> [To do] Please repeat, exactly as written, the line containing "zombieload (307, 432)" and every line after it through the end of the records below.
►
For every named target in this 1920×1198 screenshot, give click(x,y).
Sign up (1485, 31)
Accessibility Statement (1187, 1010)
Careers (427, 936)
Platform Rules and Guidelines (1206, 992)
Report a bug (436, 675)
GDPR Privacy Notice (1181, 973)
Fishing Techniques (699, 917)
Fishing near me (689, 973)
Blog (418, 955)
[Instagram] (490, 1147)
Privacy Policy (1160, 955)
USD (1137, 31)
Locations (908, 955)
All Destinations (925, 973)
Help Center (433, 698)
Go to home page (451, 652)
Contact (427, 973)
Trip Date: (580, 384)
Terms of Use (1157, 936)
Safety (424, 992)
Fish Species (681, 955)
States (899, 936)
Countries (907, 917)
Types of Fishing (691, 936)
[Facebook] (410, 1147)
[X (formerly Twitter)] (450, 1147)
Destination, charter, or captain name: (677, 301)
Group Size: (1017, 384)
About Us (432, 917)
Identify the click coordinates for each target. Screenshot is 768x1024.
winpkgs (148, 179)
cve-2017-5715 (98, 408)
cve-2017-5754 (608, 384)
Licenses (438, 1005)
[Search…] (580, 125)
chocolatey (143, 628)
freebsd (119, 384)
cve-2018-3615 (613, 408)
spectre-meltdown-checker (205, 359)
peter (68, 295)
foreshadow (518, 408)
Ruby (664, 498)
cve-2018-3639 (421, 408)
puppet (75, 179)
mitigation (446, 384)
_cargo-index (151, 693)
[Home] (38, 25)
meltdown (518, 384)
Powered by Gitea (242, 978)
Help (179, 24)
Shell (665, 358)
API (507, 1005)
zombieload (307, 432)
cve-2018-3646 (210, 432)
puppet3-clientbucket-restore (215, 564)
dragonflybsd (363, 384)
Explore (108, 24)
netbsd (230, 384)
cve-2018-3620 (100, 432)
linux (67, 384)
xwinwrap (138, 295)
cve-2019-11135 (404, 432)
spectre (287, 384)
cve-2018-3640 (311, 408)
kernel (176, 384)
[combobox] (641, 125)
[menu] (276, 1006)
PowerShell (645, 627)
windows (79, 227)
◄
> [Result of this exercise]
zombieload (307, 432)
cve-2018-3646 (210, 432)
puppet3-clientbucket-restore (215, 564)
dragonflybsd (363, 384)
Explore (108, 24)
netbsd (230, 384)
cve-2018-3620 (100, 432)
linux (67, 384)
xwinwrap (138, 295)
cve-2019-11135 (404, 432)
spectre (287, 384)
cve-2018-3640 (311, 408)
kernel (176, 384)
[combobox] (641, 125)
[menu] (276, 1006)
PowerShell (645, 627)
windows (79, 227)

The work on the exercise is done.